Islam Makin Populis, Demokrasi Makin Miris

Litbang Kompas melansir hasil survei bahwa 52,5 persen responden tidak puas dengan kinerja pemerintahan Jokowi-Makruf Amin selama setahun terakhir (www.tribunnews.com, 21 Oktober 2020). Salah satu faktor yang dominan adalah pemerintahan dinilai membuat kebijakan yang tidak pro pada rakyat.

Revisi UU Minerba, kenaikan iuran BPJS, dan pengesahan UU Cipta kerja tentu menjadi poin. Tentunya regulasi tersebut hanya akan semakin memberatkan rakyat di tengah kondisi pandemi.

Ditambah lagi terkait penanganan pandemi Covid-19. Terkesan gagap dan salah fokus.
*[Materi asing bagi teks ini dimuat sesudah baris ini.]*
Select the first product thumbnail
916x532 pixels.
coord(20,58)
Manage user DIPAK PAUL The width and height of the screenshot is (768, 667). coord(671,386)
Dana PEN (Pemulihan Ekonomi Nasional) sangat lebih besar dibandingkan untuk alokasi kesehatan.

Kinerja pemerintahan sedemikian yang ikut menyumbang menurunnya kepercayaan publik terhadap demokrasi. 36 persen publik menyatakan demokrasi di Indonesia melemah.
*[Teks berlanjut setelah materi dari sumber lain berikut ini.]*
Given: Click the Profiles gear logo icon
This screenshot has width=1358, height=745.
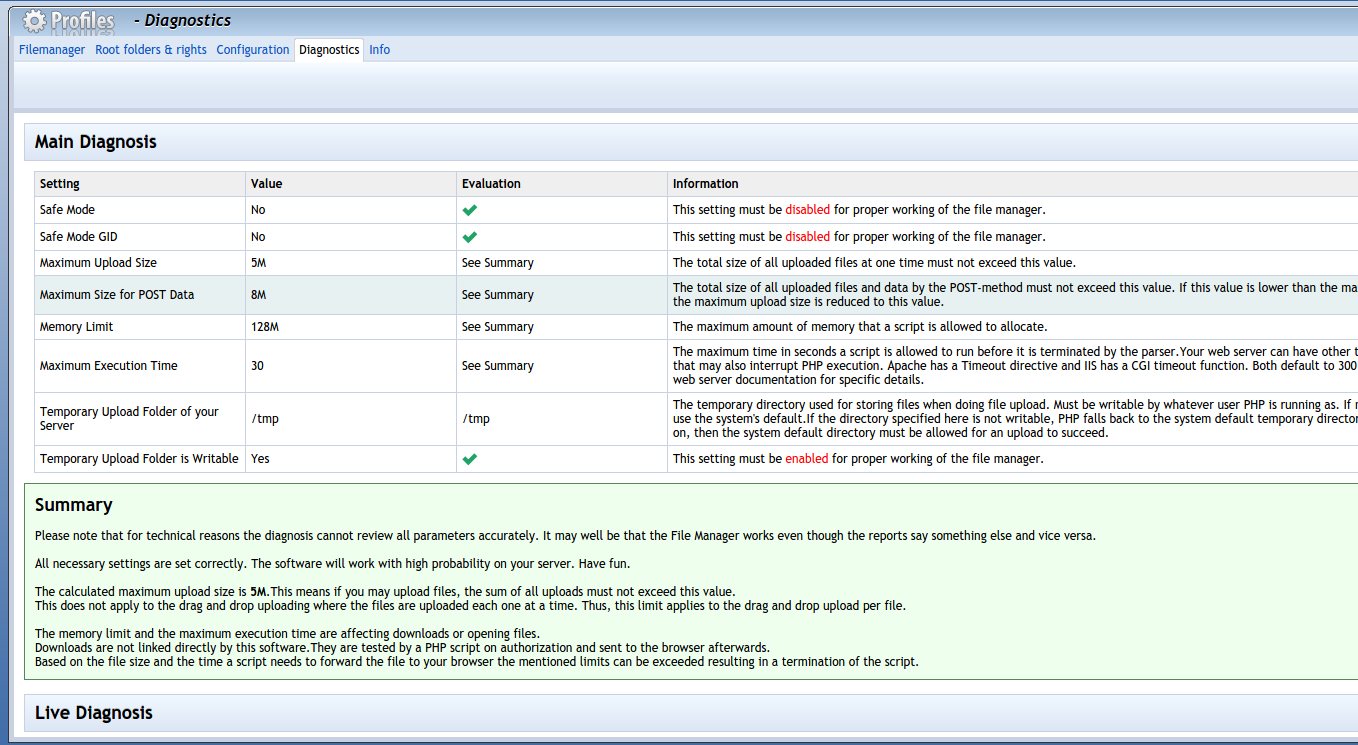Looking at the screenshot, I should pos(35,20).
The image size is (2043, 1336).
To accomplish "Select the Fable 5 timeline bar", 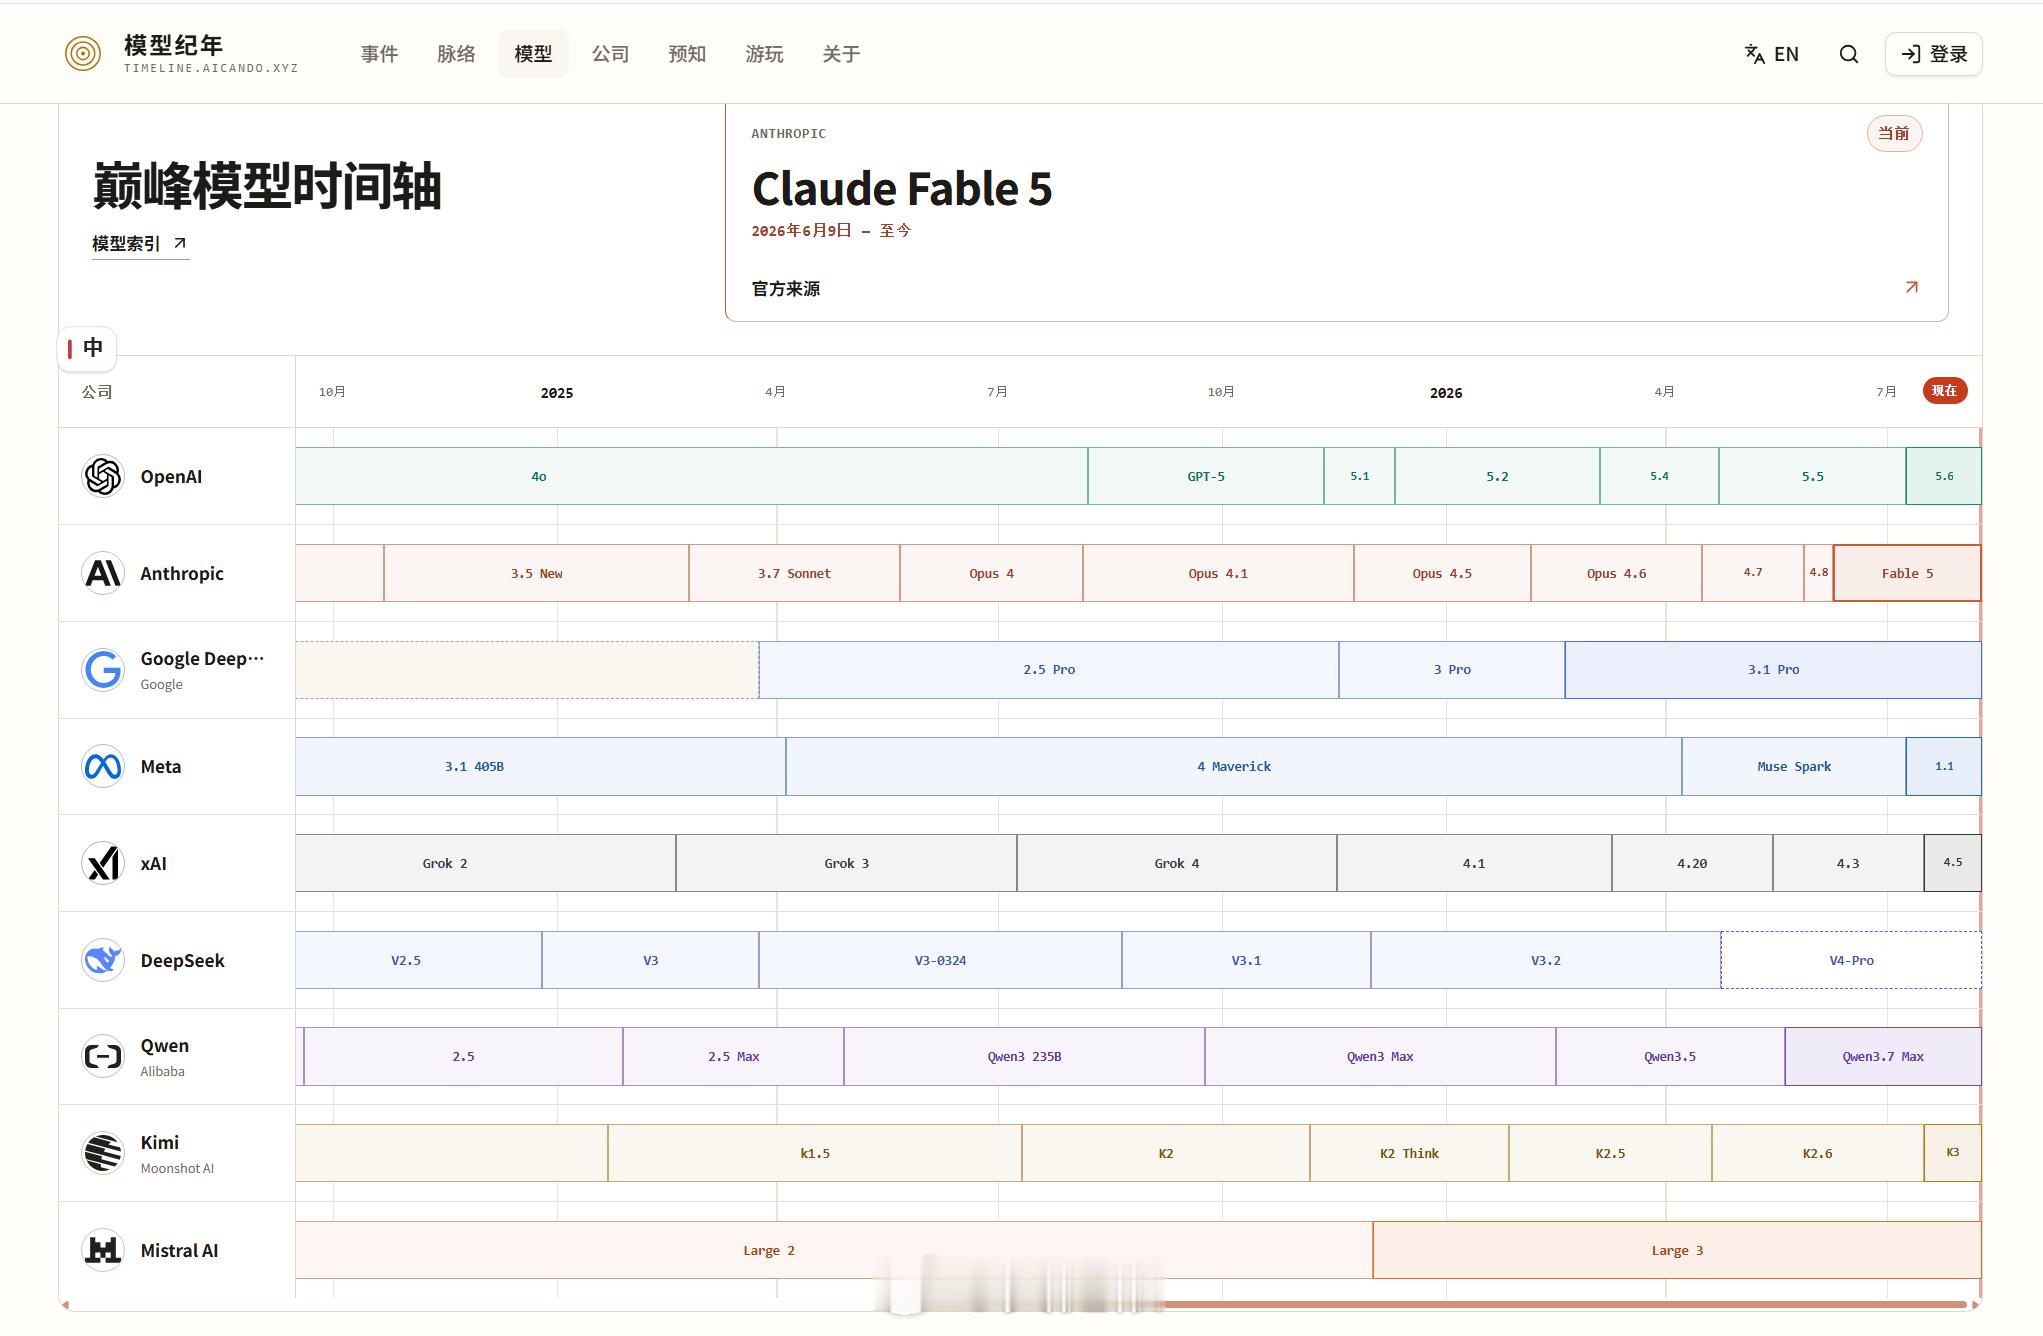I will (1907, 573).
Menilik hal demikian, adalah sebuah kewajaran bila ada upaya mencari rumusan kehidupan politik dan pemerintahan berdasarkan keyakinan mayoritas rakyat negeri ini. Dalam istilah lain, perbincangan mengenai Islam menjadi semakin populer.
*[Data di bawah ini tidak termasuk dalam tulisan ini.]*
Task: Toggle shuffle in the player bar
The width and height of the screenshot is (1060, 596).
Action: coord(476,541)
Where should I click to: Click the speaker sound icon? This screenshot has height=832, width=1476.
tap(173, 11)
Islam mengisi ruang-ruang diskusi baik offline maupun online. Islam mulai dibicarakan untuk menjadi solusi alternatif atas keruwetan dan keterpurukan kondisi negeri.

Lantas, apabila populisnya Islam ini dipandang sebagai sumber konflik, konflik yang bagaimana? Disebut sebagai sumber konflik tatkala ada konflik riil yang terjadi akibat populisnya Islam tersebut. Mestinya ada parameter yang jelas.

Populisme Islam meminjam istilah menag itu ada andil dari demokrasi sendiri. Apakah berbagai keruwetan dan keterpurukan negeri disebabkan oleh Islam?

Terjadinya Aksi Bela Islam yang puncaknya di momen 212 dikarenakan ada penistaan Islam yang dilakukan oleh Ahok. Jadi penyebabnya bukan dari Islam.

Disintegrasi bangsa, mulai dari munculnya GAM (Gerakan Aceh Merdeka), lepasnya Timor Leste hingga aksi OPM yang brutal, semuanya terjadi jelas bukan karena penerapan Islam. Kedaulatan negara yang tercabik-cabik baik oleh proklamasi Benny Wenda, ataupun konflik Natuna, adalah karena penerapan demokrasi.